EXERCISE OBJECTIVE >> Return every line from the records below with the string "panel".

INPUT DATA >>
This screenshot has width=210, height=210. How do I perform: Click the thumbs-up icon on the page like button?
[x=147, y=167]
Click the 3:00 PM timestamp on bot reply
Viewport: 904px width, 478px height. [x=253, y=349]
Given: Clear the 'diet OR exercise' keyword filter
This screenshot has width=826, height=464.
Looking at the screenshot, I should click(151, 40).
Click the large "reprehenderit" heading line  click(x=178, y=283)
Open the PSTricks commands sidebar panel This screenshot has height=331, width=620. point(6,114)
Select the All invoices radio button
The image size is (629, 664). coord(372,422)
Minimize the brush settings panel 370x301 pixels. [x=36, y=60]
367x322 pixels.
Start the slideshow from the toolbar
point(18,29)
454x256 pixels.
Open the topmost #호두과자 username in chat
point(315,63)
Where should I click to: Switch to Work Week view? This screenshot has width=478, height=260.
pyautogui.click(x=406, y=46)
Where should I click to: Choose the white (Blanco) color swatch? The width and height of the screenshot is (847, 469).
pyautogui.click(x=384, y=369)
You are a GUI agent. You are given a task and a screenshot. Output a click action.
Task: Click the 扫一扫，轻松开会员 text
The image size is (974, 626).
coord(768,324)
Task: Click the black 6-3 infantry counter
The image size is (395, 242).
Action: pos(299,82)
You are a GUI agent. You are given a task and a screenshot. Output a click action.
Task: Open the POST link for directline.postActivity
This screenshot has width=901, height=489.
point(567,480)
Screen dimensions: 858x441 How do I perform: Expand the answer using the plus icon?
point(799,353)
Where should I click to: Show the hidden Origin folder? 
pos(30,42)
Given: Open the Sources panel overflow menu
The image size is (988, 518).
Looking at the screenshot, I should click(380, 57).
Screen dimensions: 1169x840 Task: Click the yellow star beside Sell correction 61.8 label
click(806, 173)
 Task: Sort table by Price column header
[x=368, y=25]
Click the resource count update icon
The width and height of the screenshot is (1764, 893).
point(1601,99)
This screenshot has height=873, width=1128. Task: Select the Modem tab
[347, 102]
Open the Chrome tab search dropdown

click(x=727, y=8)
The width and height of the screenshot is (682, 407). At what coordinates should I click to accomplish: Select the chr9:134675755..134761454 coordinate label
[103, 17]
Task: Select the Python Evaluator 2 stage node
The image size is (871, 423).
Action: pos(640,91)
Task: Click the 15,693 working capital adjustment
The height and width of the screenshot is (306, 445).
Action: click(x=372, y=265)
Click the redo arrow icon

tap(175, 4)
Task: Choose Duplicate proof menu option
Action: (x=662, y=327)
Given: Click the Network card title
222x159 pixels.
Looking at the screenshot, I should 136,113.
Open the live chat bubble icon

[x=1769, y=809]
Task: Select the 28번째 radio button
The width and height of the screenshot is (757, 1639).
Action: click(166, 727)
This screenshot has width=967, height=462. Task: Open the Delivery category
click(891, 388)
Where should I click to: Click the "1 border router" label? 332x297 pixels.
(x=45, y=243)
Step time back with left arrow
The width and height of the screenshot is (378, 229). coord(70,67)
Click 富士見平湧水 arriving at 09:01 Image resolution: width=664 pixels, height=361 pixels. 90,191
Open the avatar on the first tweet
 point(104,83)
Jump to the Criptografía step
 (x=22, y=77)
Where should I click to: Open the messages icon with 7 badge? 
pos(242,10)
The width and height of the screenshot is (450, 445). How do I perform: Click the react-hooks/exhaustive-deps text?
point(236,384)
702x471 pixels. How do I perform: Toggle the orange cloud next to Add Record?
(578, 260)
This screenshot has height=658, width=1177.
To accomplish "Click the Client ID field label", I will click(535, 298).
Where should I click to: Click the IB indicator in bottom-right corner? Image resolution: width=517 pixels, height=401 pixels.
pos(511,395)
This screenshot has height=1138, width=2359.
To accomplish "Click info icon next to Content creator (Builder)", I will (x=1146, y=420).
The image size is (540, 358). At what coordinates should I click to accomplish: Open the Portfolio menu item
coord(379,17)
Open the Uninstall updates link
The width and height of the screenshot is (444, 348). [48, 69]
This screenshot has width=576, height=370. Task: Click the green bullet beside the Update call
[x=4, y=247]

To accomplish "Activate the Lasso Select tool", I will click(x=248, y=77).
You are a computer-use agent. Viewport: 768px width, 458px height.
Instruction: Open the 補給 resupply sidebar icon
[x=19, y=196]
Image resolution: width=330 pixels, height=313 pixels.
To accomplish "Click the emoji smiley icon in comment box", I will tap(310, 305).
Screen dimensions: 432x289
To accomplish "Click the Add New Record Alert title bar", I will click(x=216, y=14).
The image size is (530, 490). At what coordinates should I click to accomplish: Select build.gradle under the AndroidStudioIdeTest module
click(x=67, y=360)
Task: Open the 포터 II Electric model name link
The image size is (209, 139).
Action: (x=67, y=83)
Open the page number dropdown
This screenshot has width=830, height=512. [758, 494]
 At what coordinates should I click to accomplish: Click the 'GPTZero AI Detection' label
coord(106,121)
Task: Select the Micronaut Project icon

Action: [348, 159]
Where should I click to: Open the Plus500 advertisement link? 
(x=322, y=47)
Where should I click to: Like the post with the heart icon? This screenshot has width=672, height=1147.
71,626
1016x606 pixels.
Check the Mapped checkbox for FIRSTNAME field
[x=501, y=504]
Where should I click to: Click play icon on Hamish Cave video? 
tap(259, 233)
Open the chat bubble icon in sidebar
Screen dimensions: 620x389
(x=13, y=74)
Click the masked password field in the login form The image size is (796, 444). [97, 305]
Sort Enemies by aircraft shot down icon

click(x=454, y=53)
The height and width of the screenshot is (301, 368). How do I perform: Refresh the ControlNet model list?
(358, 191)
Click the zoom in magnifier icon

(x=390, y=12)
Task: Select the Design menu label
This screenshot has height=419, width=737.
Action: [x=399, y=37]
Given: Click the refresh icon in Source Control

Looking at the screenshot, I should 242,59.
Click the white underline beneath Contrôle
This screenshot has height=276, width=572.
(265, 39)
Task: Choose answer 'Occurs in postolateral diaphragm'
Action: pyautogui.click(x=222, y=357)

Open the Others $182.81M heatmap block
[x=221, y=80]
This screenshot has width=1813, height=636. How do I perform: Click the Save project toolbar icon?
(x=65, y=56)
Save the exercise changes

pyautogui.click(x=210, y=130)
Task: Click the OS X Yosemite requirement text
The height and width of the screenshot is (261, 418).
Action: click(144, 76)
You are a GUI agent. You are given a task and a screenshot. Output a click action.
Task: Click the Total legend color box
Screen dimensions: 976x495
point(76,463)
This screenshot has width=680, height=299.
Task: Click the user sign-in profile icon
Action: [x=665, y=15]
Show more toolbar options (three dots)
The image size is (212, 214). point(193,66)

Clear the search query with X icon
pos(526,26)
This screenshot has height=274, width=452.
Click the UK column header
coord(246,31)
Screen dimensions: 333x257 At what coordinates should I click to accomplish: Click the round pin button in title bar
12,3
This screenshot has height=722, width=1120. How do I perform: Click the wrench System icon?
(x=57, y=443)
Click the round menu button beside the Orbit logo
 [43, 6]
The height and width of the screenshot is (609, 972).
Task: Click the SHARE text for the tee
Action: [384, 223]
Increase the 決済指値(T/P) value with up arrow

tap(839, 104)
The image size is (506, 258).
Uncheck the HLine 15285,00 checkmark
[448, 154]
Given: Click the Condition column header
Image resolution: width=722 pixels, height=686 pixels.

YOUR SOLUTION >>
Open the PSTricks commands sidebar panel This screenshot has height=331, width=620. point(6,114)
Minimize the brush settings panel 370x301 pixels. [x=36, y=60]
Given: Open the Sources panel overflow menu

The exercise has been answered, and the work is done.